▸ **WORK INSTRUCTIONS**: How many lines of the material below contain the word "options"? Reply with the number alone.
— begin GIVEN ENTRIES —
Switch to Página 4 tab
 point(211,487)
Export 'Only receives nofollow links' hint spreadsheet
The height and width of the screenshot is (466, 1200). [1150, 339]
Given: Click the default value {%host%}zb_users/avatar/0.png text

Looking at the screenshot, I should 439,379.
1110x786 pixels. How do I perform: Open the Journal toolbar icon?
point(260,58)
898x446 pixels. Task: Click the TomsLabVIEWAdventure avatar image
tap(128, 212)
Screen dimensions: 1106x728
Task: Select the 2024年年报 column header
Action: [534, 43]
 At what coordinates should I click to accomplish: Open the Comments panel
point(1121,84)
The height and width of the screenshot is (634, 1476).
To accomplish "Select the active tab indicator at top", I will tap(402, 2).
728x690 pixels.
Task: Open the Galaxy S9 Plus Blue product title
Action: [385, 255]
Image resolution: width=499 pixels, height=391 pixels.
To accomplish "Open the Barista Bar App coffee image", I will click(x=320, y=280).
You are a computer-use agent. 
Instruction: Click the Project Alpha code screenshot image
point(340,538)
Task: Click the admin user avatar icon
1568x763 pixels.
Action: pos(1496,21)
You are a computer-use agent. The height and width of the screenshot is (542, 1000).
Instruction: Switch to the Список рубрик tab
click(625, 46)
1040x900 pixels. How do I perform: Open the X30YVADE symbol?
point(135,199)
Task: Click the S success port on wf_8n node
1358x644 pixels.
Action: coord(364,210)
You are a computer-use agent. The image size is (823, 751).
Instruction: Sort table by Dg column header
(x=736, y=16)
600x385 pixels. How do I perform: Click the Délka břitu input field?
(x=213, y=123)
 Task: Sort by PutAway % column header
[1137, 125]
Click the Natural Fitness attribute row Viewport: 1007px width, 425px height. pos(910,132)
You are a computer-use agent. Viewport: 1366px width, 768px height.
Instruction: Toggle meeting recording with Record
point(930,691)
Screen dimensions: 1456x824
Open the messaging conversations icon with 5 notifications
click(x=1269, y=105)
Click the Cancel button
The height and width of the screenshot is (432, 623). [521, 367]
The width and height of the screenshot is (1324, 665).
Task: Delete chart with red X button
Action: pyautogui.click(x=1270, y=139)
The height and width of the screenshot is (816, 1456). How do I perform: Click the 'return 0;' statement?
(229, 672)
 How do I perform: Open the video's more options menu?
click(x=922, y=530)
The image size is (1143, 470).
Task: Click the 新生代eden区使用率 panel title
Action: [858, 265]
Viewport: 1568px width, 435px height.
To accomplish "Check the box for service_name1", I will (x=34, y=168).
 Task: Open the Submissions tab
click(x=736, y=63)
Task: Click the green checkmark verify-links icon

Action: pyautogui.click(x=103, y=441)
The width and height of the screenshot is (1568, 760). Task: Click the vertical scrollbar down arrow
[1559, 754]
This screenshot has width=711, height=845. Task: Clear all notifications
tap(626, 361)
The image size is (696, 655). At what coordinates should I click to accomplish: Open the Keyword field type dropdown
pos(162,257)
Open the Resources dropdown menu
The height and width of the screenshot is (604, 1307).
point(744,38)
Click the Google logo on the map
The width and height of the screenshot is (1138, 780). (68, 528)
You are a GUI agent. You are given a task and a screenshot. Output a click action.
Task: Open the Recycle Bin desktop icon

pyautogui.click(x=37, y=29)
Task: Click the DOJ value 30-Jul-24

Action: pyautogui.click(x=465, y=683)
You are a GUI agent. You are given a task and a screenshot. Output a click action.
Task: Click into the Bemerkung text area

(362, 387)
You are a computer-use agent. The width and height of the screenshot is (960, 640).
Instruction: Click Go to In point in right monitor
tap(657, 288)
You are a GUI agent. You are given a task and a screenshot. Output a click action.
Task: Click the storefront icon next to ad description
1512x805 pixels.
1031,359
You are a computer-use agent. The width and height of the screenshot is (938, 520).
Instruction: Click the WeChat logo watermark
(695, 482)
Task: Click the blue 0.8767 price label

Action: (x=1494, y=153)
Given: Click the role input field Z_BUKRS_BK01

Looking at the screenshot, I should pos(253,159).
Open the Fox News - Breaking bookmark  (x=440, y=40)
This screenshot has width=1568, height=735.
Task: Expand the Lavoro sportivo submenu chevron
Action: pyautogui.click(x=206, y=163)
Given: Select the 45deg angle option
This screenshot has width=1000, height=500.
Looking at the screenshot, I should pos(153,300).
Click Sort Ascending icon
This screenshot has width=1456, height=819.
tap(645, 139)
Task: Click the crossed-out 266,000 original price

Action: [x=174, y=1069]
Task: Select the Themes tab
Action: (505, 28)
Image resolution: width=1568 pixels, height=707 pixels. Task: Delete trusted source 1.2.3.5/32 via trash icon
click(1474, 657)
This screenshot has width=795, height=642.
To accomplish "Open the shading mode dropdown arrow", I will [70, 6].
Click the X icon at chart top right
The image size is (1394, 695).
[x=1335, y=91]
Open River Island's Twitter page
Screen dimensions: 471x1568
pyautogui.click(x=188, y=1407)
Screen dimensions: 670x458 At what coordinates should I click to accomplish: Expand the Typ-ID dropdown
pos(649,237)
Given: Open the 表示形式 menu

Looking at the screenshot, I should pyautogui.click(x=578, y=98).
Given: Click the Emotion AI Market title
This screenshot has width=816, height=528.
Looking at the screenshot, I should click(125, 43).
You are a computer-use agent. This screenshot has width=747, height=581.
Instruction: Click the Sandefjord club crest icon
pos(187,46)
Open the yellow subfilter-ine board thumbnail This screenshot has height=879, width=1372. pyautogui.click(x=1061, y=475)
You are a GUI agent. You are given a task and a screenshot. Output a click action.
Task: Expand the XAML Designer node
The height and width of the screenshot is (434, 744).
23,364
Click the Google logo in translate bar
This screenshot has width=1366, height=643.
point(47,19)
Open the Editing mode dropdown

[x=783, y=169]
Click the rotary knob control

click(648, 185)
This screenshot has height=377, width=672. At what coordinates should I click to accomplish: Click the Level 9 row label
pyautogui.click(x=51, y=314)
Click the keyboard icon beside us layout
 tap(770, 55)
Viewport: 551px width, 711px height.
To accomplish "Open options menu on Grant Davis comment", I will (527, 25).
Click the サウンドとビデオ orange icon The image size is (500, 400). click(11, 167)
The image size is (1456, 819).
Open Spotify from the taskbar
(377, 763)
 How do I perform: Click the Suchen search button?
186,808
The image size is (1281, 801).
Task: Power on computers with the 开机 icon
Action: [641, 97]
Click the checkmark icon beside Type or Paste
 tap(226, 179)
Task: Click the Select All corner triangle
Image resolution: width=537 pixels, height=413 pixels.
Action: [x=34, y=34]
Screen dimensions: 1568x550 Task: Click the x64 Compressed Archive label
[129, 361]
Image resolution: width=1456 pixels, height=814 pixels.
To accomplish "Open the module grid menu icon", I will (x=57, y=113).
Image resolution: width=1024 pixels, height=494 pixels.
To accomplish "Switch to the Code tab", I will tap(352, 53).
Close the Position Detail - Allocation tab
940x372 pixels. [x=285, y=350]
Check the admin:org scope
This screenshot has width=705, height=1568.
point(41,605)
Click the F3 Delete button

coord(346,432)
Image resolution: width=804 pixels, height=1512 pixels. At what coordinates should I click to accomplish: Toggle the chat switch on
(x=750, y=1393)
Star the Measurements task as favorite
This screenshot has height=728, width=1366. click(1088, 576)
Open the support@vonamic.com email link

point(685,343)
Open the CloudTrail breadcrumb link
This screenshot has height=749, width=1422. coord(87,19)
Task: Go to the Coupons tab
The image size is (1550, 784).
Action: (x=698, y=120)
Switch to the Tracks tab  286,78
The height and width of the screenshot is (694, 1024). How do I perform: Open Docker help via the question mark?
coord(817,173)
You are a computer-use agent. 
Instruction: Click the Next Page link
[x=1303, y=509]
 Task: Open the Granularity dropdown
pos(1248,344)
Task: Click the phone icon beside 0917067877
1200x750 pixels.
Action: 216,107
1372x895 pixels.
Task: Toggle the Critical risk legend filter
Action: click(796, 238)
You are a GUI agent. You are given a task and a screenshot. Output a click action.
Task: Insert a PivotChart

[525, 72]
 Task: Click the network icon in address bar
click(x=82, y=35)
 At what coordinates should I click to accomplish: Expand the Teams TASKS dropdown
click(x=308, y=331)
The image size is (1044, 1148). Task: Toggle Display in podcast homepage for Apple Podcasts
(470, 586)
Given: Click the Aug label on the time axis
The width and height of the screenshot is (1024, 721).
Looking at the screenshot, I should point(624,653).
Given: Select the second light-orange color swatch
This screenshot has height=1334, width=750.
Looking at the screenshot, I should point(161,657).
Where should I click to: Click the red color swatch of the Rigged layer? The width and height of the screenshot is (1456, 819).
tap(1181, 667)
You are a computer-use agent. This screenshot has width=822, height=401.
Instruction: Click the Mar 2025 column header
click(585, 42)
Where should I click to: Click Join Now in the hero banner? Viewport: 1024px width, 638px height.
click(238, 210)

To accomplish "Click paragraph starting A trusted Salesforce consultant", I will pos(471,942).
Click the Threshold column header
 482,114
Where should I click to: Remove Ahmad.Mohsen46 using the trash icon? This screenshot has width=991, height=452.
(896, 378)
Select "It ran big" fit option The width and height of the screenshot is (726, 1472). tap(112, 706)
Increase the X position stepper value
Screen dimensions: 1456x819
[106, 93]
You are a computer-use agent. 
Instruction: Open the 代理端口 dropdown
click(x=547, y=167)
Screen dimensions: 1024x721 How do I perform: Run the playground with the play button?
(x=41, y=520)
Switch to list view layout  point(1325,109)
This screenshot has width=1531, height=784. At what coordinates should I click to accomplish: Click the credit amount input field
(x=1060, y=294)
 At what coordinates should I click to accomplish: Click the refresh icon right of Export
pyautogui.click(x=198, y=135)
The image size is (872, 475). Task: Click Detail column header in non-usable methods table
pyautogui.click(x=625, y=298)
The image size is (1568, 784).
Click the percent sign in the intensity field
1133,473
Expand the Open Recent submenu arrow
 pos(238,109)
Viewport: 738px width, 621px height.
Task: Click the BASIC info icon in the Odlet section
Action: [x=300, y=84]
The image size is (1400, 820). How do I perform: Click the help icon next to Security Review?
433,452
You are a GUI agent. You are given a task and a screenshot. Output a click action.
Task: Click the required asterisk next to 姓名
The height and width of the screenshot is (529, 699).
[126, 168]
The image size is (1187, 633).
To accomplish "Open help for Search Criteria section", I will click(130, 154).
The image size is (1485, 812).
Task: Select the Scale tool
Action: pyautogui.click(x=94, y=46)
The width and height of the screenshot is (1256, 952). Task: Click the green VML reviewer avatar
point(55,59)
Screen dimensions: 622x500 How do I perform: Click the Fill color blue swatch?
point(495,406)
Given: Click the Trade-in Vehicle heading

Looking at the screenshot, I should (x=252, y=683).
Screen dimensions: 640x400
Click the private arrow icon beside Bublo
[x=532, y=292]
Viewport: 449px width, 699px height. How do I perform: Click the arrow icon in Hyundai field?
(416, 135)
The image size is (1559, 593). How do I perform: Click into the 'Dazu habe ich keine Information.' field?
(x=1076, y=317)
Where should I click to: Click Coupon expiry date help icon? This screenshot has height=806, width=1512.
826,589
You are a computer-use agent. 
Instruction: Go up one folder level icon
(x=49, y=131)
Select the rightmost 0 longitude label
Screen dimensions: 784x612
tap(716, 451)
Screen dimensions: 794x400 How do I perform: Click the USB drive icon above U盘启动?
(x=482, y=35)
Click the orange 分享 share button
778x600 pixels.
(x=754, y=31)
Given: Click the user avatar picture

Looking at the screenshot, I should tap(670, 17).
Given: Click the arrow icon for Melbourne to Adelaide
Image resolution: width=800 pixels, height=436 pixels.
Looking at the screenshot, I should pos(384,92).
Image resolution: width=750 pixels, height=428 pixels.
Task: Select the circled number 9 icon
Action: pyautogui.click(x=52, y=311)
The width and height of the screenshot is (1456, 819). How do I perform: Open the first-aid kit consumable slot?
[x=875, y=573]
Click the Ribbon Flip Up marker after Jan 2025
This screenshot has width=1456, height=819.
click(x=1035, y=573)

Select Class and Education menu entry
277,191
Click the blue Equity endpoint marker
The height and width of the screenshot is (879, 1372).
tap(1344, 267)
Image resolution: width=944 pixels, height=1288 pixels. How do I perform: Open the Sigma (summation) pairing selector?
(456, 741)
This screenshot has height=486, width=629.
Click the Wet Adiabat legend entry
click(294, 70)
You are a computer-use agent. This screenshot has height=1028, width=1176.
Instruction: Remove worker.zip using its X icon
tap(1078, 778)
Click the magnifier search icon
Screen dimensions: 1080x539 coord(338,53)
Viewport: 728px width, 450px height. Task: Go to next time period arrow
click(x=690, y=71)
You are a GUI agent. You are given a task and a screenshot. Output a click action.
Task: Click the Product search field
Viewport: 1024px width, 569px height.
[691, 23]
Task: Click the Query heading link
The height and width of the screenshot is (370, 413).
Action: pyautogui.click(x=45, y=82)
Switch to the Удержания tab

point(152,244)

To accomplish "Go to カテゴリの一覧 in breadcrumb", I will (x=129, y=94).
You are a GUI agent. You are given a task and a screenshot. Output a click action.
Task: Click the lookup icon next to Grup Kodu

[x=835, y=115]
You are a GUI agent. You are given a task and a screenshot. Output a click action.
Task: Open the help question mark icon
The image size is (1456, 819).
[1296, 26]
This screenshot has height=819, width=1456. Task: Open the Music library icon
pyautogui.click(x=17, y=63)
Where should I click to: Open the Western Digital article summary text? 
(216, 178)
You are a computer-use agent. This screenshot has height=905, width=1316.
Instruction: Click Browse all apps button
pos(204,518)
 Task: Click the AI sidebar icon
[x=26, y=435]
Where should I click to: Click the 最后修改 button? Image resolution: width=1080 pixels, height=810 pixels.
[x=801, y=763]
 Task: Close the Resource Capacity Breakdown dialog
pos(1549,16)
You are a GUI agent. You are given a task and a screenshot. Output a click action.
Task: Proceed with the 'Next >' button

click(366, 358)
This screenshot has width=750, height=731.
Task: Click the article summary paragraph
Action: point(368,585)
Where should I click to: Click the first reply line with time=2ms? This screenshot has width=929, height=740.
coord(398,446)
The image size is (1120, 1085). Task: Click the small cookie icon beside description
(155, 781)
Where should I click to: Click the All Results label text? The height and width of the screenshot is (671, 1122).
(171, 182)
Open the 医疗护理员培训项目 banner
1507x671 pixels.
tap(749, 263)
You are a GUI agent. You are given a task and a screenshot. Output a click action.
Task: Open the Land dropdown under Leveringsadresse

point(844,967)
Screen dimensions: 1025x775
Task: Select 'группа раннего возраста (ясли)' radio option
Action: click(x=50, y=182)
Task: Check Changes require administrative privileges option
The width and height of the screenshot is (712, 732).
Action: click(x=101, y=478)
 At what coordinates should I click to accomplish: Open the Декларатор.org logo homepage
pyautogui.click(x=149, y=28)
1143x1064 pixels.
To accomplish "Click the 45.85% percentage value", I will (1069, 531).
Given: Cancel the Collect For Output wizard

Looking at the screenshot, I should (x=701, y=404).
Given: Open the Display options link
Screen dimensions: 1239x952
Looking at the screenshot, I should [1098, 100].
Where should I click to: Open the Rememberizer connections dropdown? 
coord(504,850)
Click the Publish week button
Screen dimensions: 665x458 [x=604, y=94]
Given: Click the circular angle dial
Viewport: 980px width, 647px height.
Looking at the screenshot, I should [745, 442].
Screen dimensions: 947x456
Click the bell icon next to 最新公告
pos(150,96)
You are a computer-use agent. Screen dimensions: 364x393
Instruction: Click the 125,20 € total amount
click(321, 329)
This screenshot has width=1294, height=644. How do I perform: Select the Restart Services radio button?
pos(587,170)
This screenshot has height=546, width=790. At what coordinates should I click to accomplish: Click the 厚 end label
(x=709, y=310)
— end GIVEN ENTRIES —
▸ **TASK RESPONSE**: 3